Grazie a uno sguardo molecolare che non è mai stato così profondo, le scienze della vita (medicina e biologia) costituiscono oggi il territorio in cui è più grande il potere non solo di capire la condizione umana, ma anche di intervenirci. L’aspetto caratterizzante del nostro tempo mi sembra essere quello della digitalizzazione del vivente.
Sentiamo dire sempre con maggiore frequenza che siamo immersi in un mondo digitale. Quello su cui si riflette meno, però, è che questa digitalizzazione si sia ormai approfondita fin nella nostra biologia, a partire dal Dna, il nostro genoma, con cui ci rapportiamo sempre di più come a un testo. Sempre di più, noi capiamo la vita come testo e questo sta diventando sempre più vero per tutti i livelli di organizzazione della nostra biologia. I nostri tessuti, i nostri organi, il fatto stesso che pensiamo di poter stampare tessuti in 3D a partire dalle cellule staminali, che possiamo prendere cellule dalla nostra pelle e riprogrammarle in altri tipi di cellule e tessuti, ci pone ormai al centro di un mondo in cui parti di noi (e non solo dati, ma proprio parti viventi della nostra biologia), hanno una serie di vite parallele. Siamo dunque al centro di un mondo di frammenti digitalizzati del nostro corpo e della nostra biografia, che si vanno a integrare con il mondo di relazioni sociali anch’esse sempre più digitali in cui siamo immersi.

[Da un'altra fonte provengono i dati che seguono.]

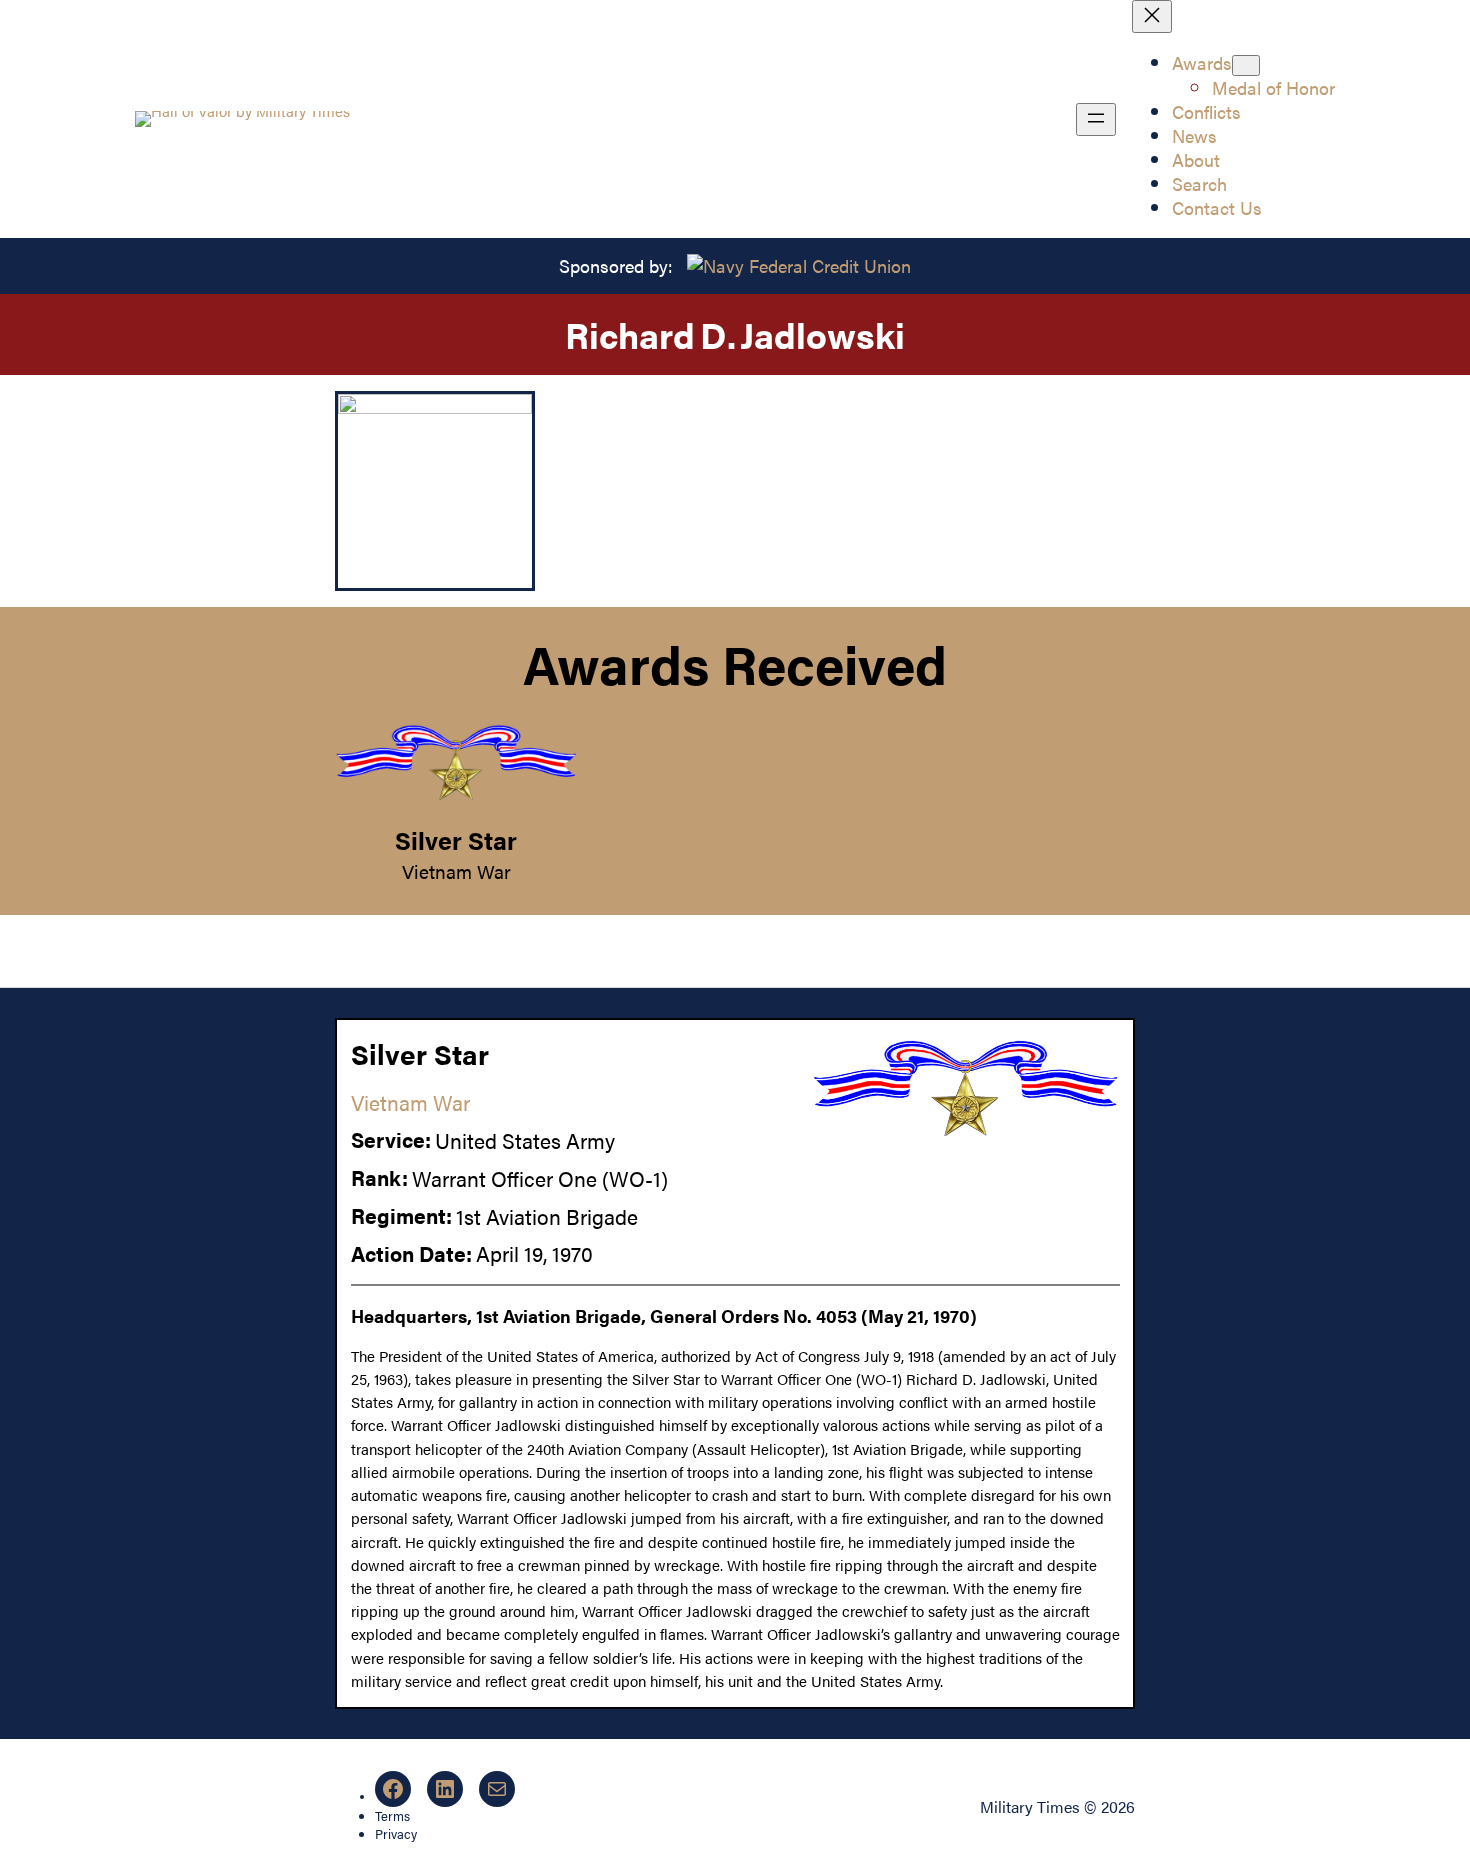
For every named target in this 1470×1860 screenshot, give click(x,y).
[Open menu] (1096, 119)
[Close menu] (1152, 16)
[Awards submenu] (1246, 65)
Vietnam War (456, 871)
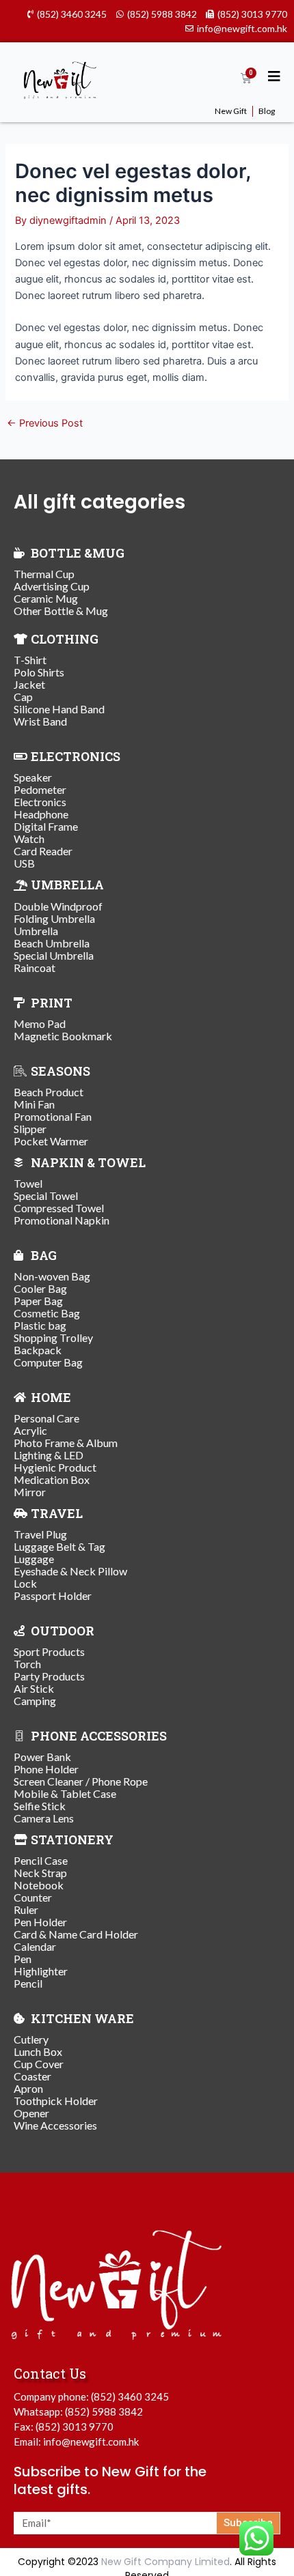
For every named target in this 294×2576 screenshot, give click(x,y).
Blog (266, 111)
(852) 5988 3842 (104, 2411)
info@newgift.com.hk (91, 2441)
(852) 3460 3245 (130, 2396)
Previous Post (45, 423)
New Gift (231, 111)
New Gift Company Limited (165, 2561)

In questo ambito, uno degli aspetti più salienti è la possibilità – che non a caso è al centro del dibattito etico-politico in tutto il mondo – di riscrivere il Dna non solo per scopi medici in un determinato individuo, ma anche per le generazioni future. Nel momento in cui il nostro potere di scrivere sul Dna e nel Dna si fa tanto profondo, dobbiamo chiederci quindi qual è l’idea di buona vita che vogliamo scrivere e soprattutto chi la deve scrivere. In questo, il confine tra naturale e artificiale non ci aiuta tanto come punto di partenza, quanto come punto di arrivo, invitando cioè un cambio di prospettiva che ci porti a chiedere, storicamente, come una determinata società, inclusa la nostra, arrivi a definire che cosa è naturale e che cosa è artificiale. Dobbiamo cogliere quindi l’opportunità di discutere insieme l’emancipazione non solo dell’individuo, ma anche della collettività, e quale idea di vita buona vogliamo perseguire nel momento in cui questa vita buona possiamo forse – e addirittura – scriverla nel Dna».